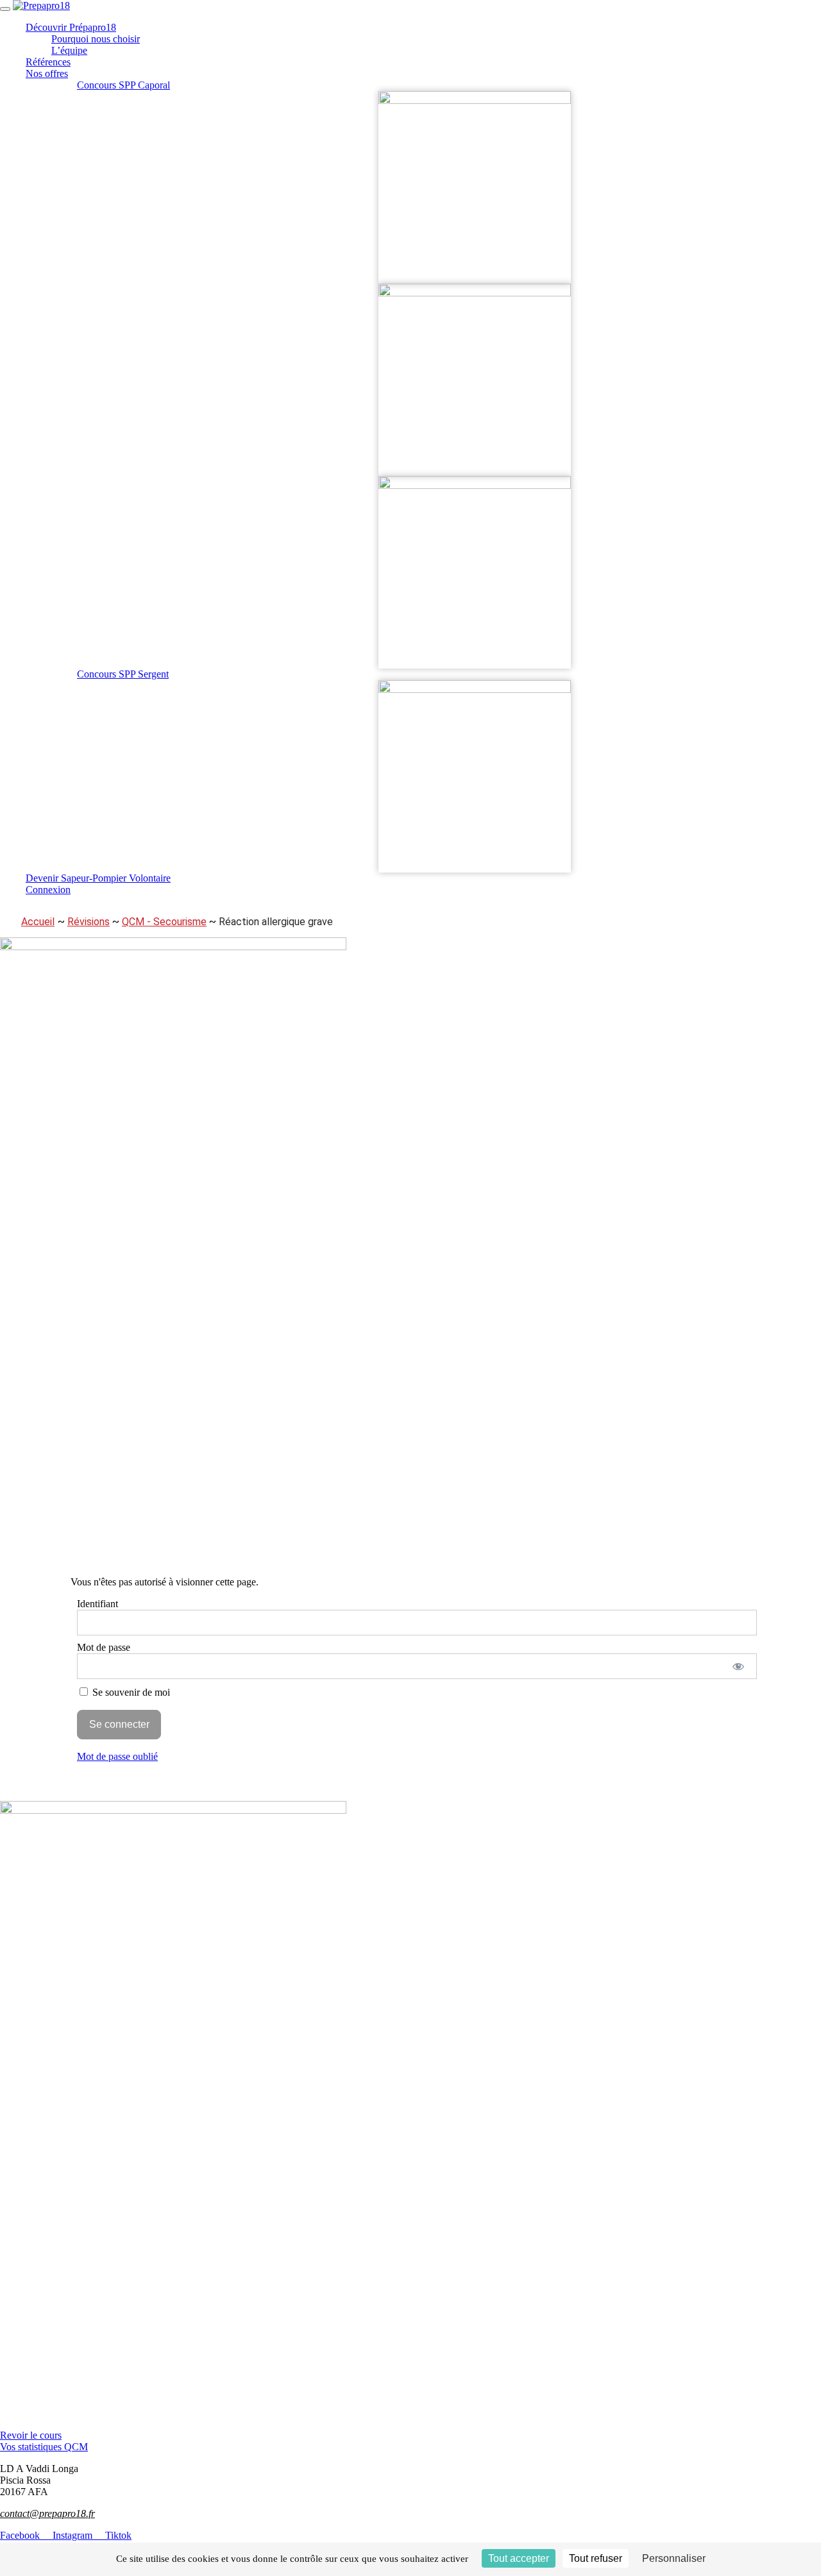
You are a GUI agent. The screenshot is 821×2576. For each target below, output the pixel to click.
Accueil (38, 922)
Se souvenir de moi (130, 1692)
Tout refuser (595, 2558)
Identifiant (97, 1603)
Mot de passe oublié (117, 1756)
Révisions (88, 922)
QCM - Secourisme (164, 922)
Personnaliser (674, 2558)
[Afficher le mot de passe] (738, 1666)
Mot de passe (103, 1647)
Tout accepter (518, 2558)
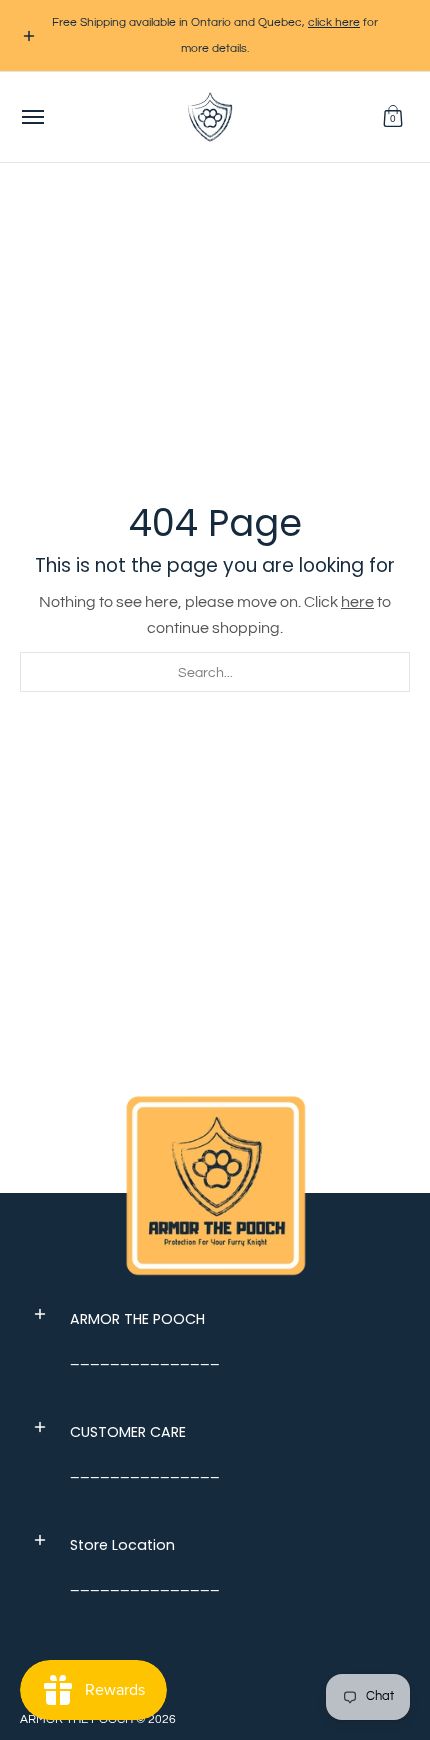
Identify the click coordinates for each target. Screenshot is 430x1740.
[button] (393, 117)
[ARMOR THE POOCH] (210, 117)
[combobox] (215, 672)
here (357, 602)
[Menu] (32, 117)
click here (334, 22)
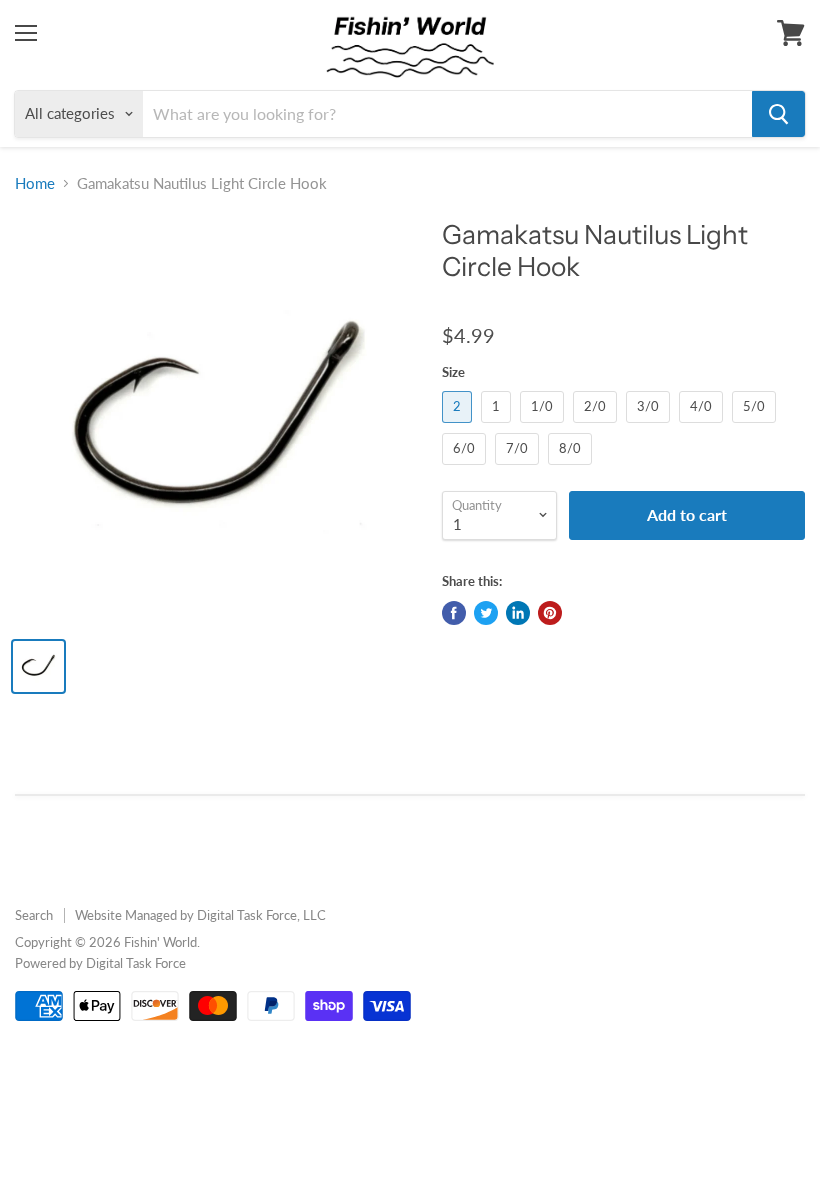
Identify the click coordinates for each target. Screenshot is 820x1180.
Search (34, 915)
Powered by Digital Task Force (100, 963)
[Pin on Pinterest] (550, 613)
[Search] (778, 114)
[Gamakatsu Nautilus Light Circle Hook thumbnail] (38, 666)
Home (35, 183)
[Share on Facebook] (454, 613)
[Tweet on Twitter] (486, 613)
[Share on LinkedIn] (518, 613)
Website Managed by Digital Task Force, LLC (200, 915)
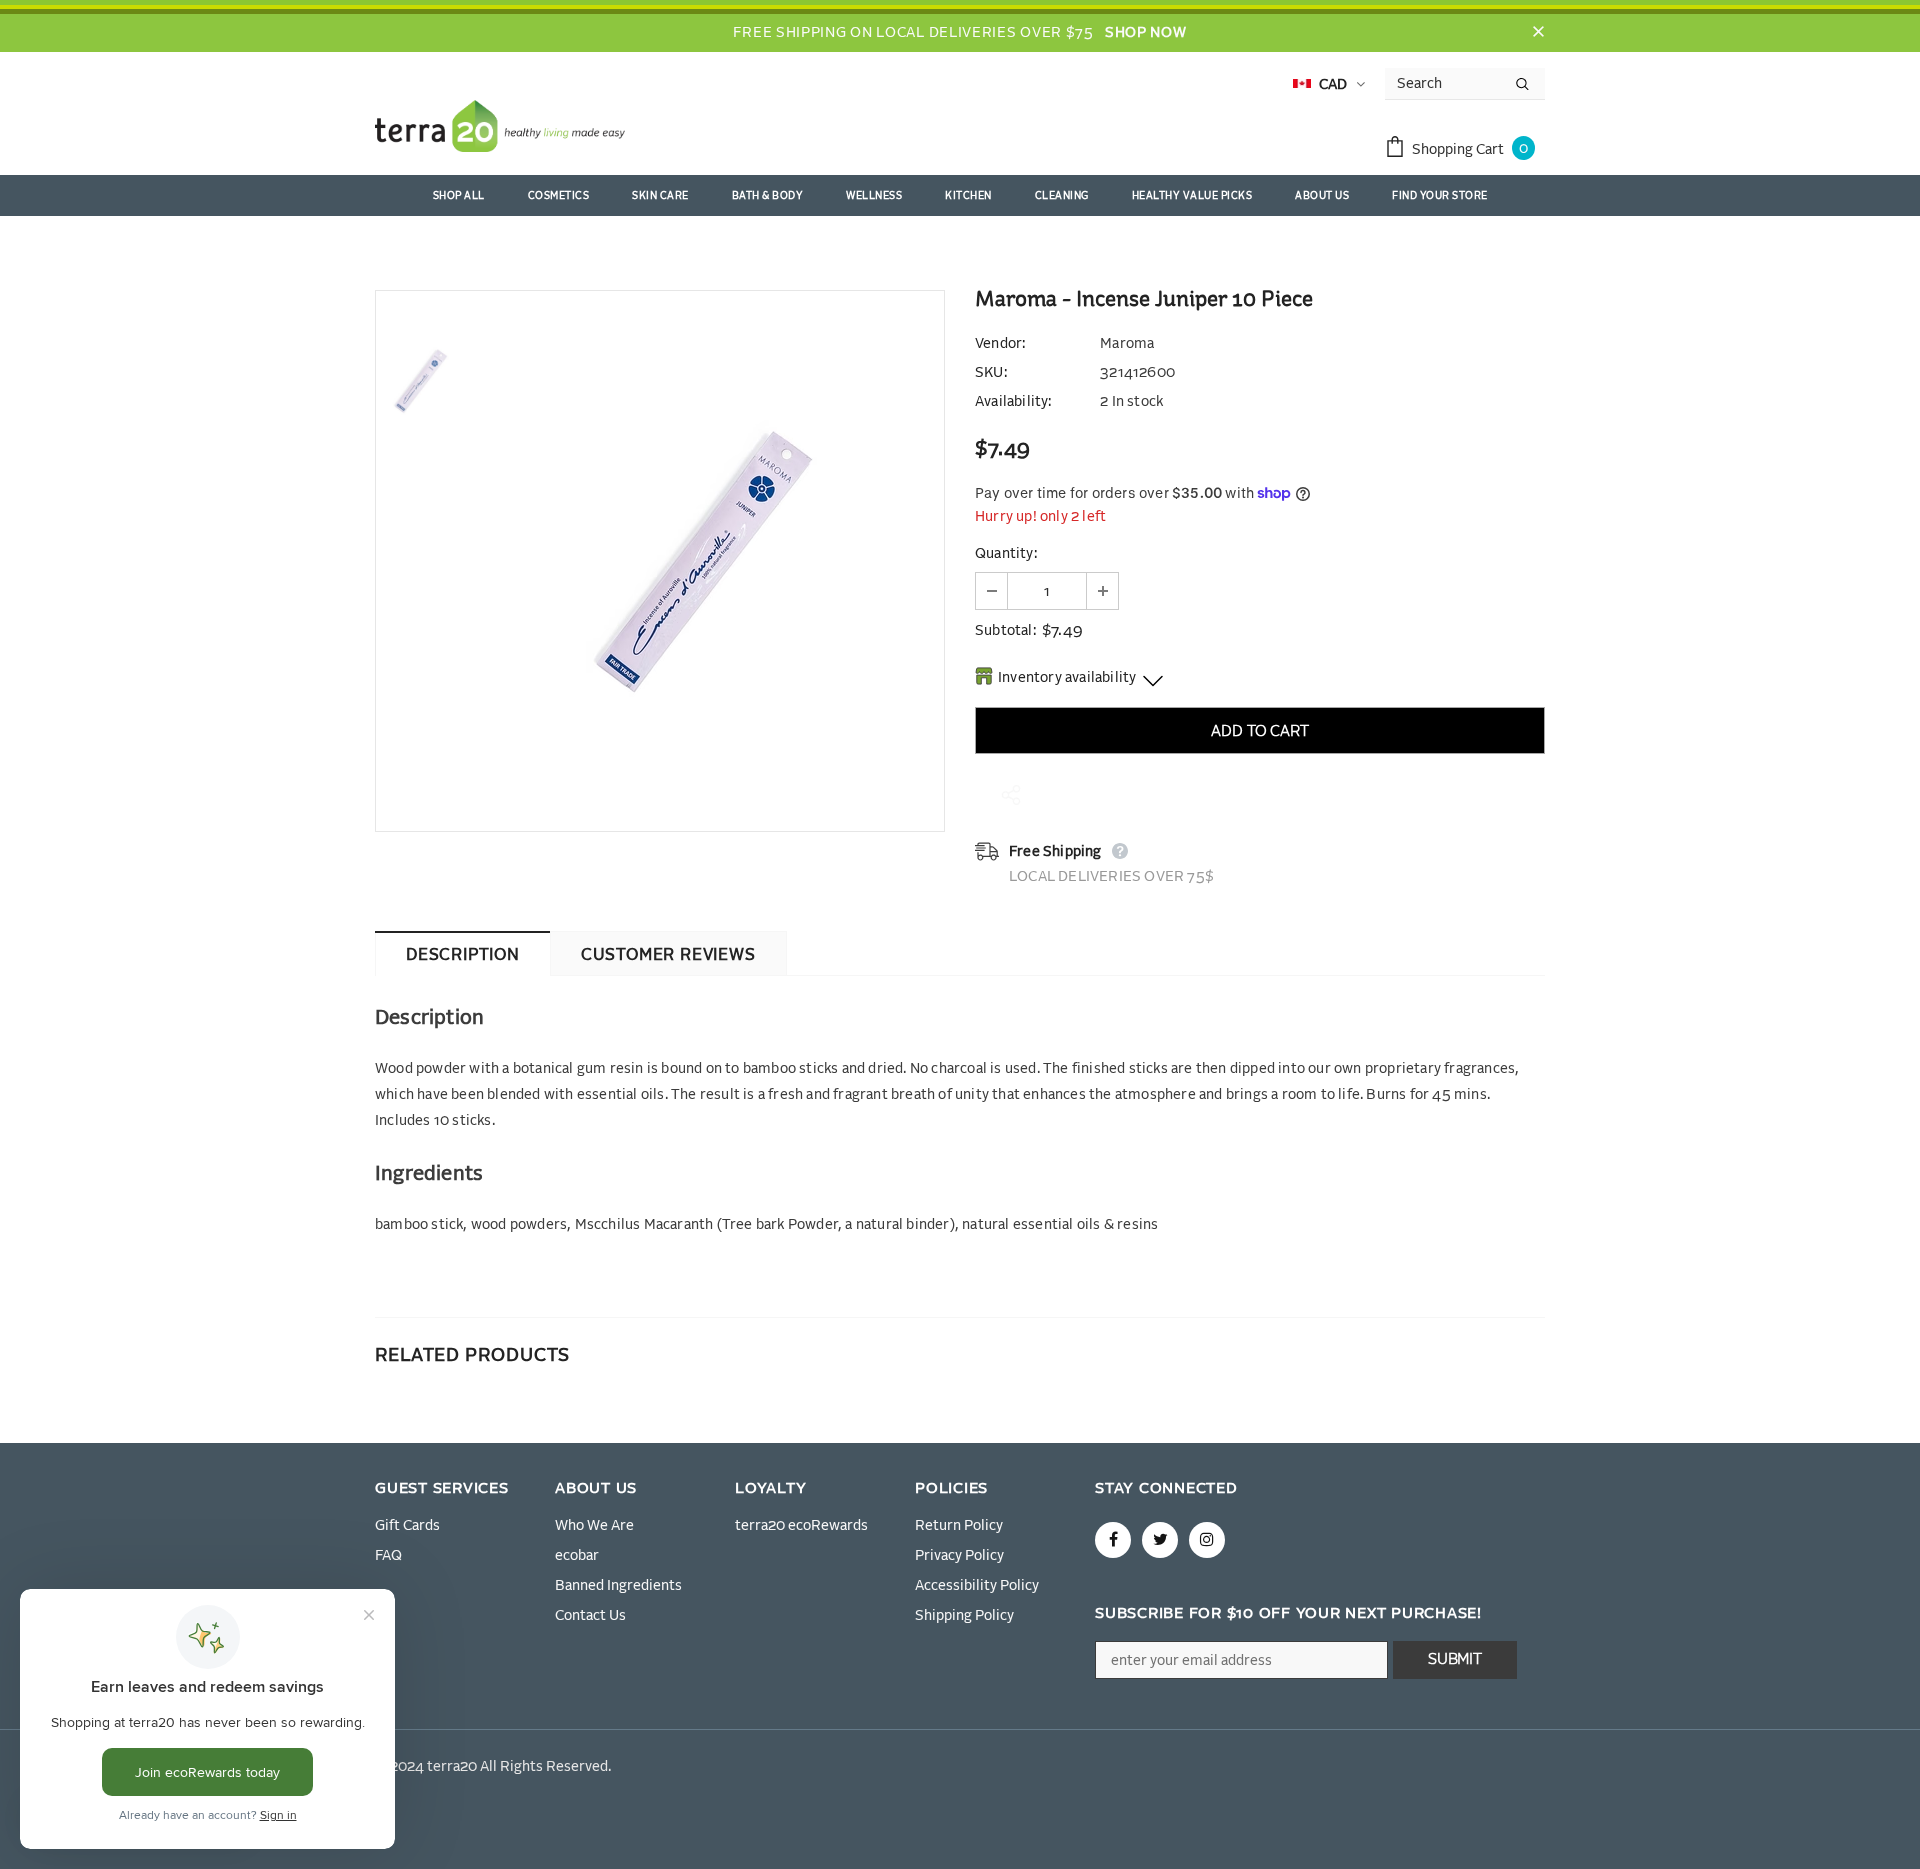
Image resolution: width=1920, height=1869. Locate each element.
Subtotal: (1005, 631)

==========

**Exercise description**
Look through the data and show every line containing "each".

**The answer**
You are a GUI agent. The screenshot is 821×2576. For each target below, output the pixel to click.
Identify the click coordinates for each target. Screenshot is 430x1740.
Identify the click coordinates for each target. Screenshot is 820x1180.
Image resolution: width=1920, height=1869. Locate each element.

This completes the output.